[Lustre-discuss] Performances and fsync()

Sat Dec 5 17:14:37 PST 2009

On 2009-12-04, at 03:24, pascal.deveze at bull.net wrote:
> I am using b_eff_io to measure performance of ROMIO over Lustre  
> version
> 1.6.7.1.  I am using the new ADIO Lustre Driver and saw that  
> performances are very low.  The reason of that is because the write  
> bandwidth is calculated after a call to fsync().
>
> After investigations, I saw that even when the file is empty, the
> fsync takes 10 ms. If there are more than one process, the fsync calls
> seems to be serialized.  The time is 80 ms for 8 processes :
>
> salloc -n 8 -N 1 mpirun time-fsync -f /mnt/romio/FILE
> filename=/mnt/romio/FILE
> First sync (proc 0): 0.005534
> 03: sync : 0.019168 (err=0)
> 07: sync : 0.028794 (err=0)
> 01: sync : 0.038586 (err=0)
> 05: sync : 0.048467 (err=0)
> 02: sync : 0.058380 (err=0)
> 00: sync : 0.068205 (err=0)
> 04: sync : 0.078027 (err=0)
> 06: sync : 0.087960 (err=0)

Very strange.

> 1) Is this behaviour normal for Lustre ?

Not AFAIK.  For proper data conistency, Lustre is not only flushing  
the cache for the file descriptor (which is empty in this case), but  
is also sending an SYNC RPC to the MDS to ensure that the metadata for  
this file is persistent on disk.  From reading the code, a regular  
sys_fsync() _should_ only cause an MDS SYNC RPC, while sys_fdatasync()  
will also cause an OSS SYNC RPC for each stripe.  That said, I'm not  
100% sure the kernel has this right until the very latest kernels  
(i.e. 2.6.32).

I'm not sure of the exact semantics of fsync() in NFS, whether it is  
essentially a no-op when there is no dirty data in cache, because the  
writes themselves are always synchronous and there is no need to do  
anything on the server.

The Lustre RPCs _should_ all be happening in parallel, from looking at  
your program below, but it is possible that they are not arriving  
_quite_ at the same time on the server, and this is forcing an extra  
transaction commit for each RPC.  The times are about right - 10ms to  
do a seek on a disk, so this looks like about a single seek for each  
RPC.

> 2) Is is possible to configure something to make this fsync() run  
> better ?

Some filesystems (e.g. Reiser4) have the dubious optimization of  
disabling fsync() all together, because it slows down applications too  
much, but if applications are calling fsync() it is generally for a  
good reason (though, I admit, not always).

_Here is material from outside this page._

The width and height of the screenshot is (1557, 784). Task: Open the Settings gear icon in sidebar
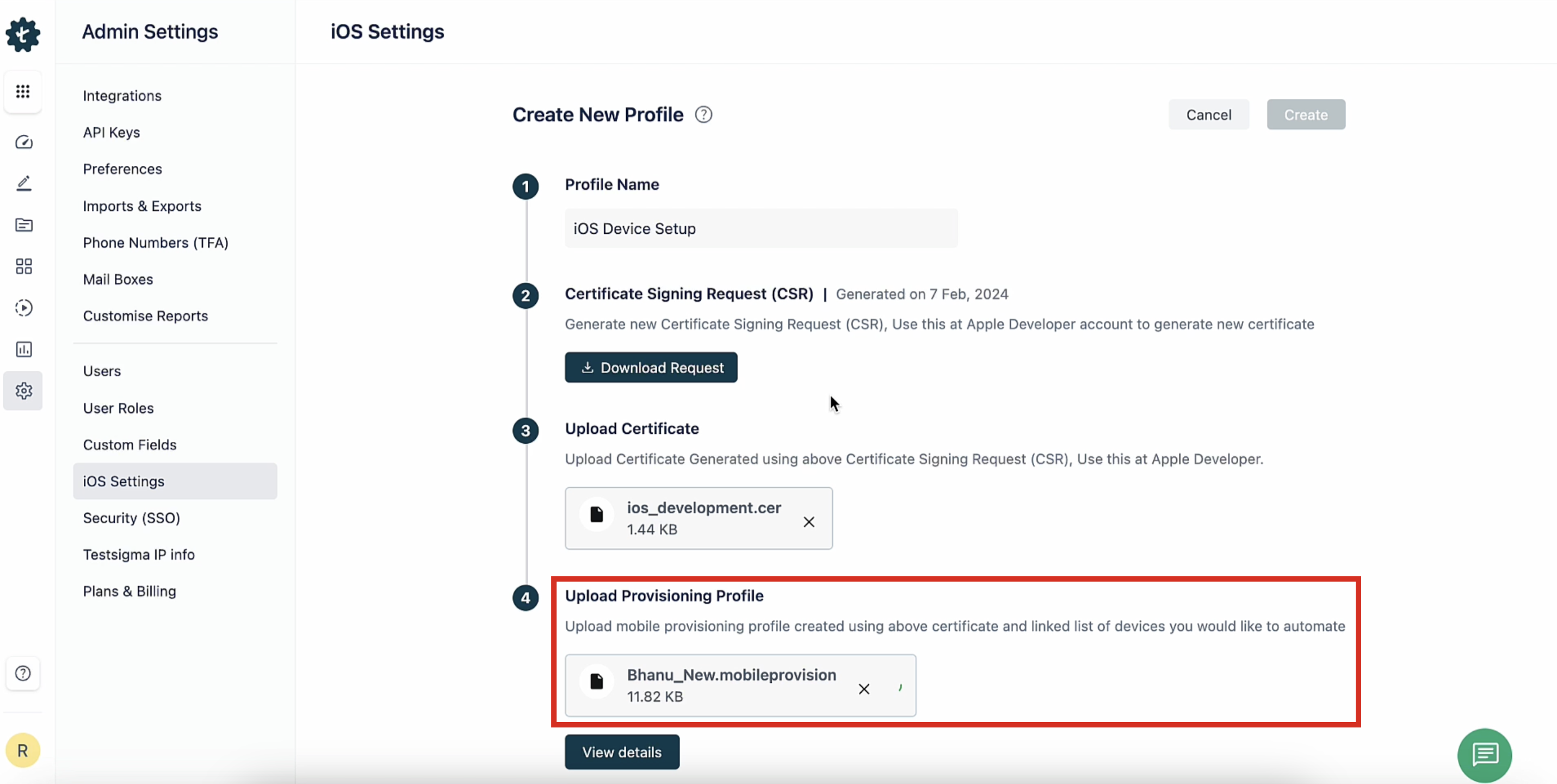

As for legitimately optimizing this, there are a few options.  The  
RPCs, and the corresponding file operations on the servers should  
happen in parallel, and I'm not sure why at least most of them are not  
being aggregated into the same transaction.  Getting debug logs from  
the servers and looking into why they are not grouped into a single  
transaction should identify what is causing the serialization.

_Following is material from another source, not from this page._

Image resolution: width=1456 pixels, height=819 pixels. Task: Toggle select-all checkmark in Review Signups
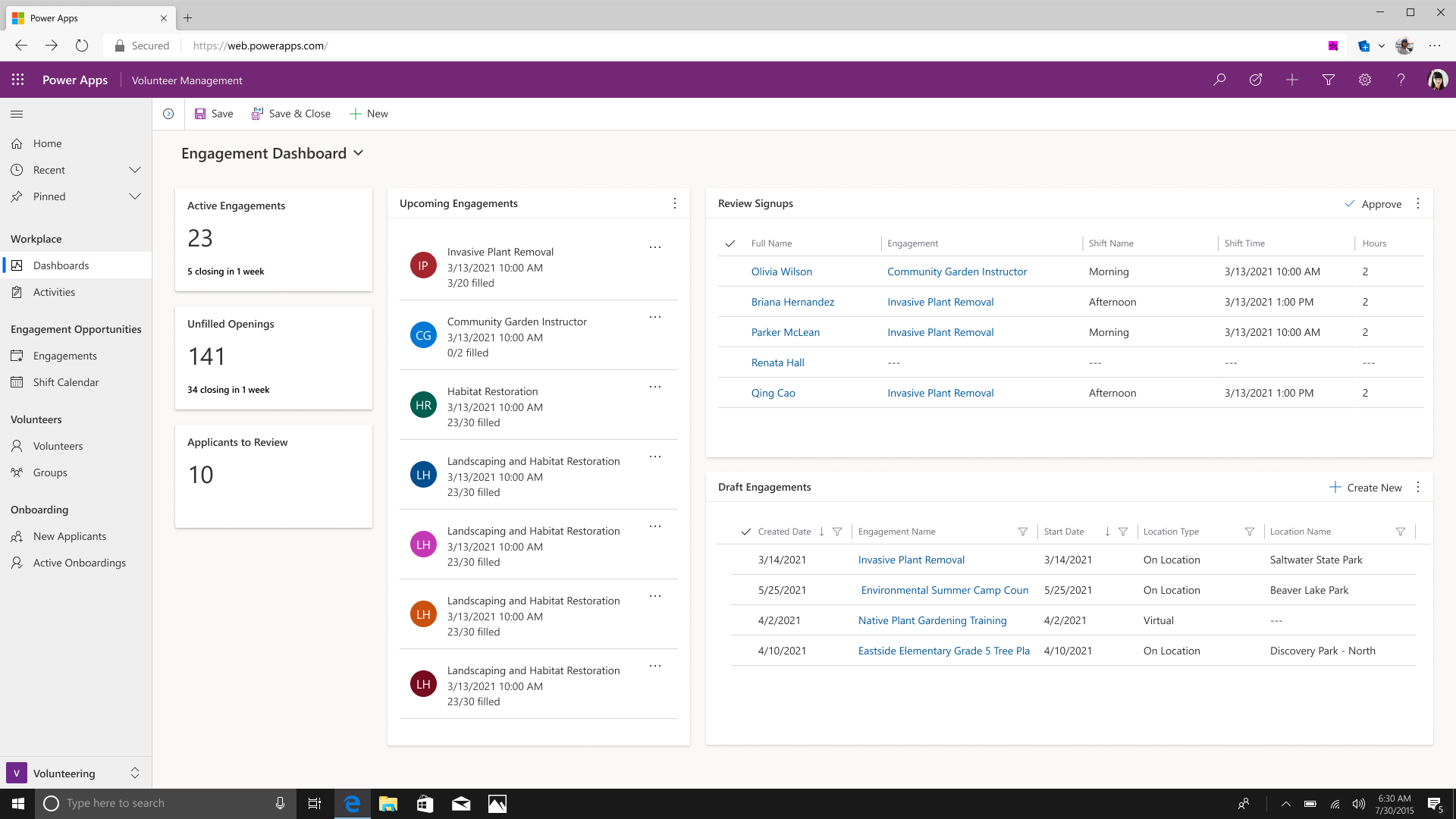pos(730,243)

Secondly, in Lustre 1.8 with Version Based Recovery, it would be  
possible for the MDS and OSS to determine if the file being fsync'd  
has any uncommitted changes, and if not then not do anything at all.   
With an fsync() (as opposed to a filesystem-wide "sync", the client  
should send the FID or object ID to the server to identify the file  
being fsync'd.   With VBR there is a version stored on each inode that  
contains the transaction number in which it was last modified.  If the  
inode version is older than the filesystem's last_committed   
transaction number, then it is already on stable storage and nothing  
needs to be done.  However, that is just my 5-minute investigation and  
there may be some hole in that logic.

> ================ source of time_fsync.c ==============================
> #include "mpi.h"
> #include <string.h>
> #include <stdio.h>
> #include <unistd.h>
> #include <sys/types.h>
> #include <sys/stat.h>
> #include <fcntl.h>
>
> int main(int argc, char **argv)
> {
> 	double t1;
> 	char *opt_filename;
> 	int mynod, fd, err;
> 	char ch;
>
> 	MPI_Init(&argc,&argv);
> 	MPI_Comm_rank(MPI_COMM_WORLD, &mynod);
>
> 	while ((ch = getopt( argc, argv, "f:" )) != EOF) {
> 		switch(ch) {
> 		case 'f':
> 			opt_filename = strdup(optarg);
> 			if (mynod == 0)
> 				printf("filename=%s \n", opt_filename);
> 			break;
> 		}
> 	}
>
> 	// Proc 0 opens/create the file
> 	if (mynod == 0) {
> 		fd = open(opt_filename, O_RDWR | O_CREAT, 0666);
>
> 		t1 = MPI_Wtime();
> 		fsync(fd);
> 		printf("First sync (proc 0): %.6f\n", MPI_Wtime()-t1);
>
> 		close(fd);
> 	}
>
> 	MPI_Barrier(MPI_COMM_WORLD);
> 	fd = open(opt_filename, O_RDWR);
> 	MPI_Barrier(MPI_COMM_WORLD);
>
> 	t1 = MPI_Wtime();
> 	err=fsync(fd);
> 	printf("%.2d: sync : %.6f (err=%d)\n", mynod, MPI_Wtime()-t1, err);
>
> 	close(fd);
> 	MPI_Finalize();
>
> 	return 0;
> }

Cheers, Andreas
--
Andreas Dilger
Sr. Staff Engineer, Lustre Group
Sun Microsystems of Canada, Inc.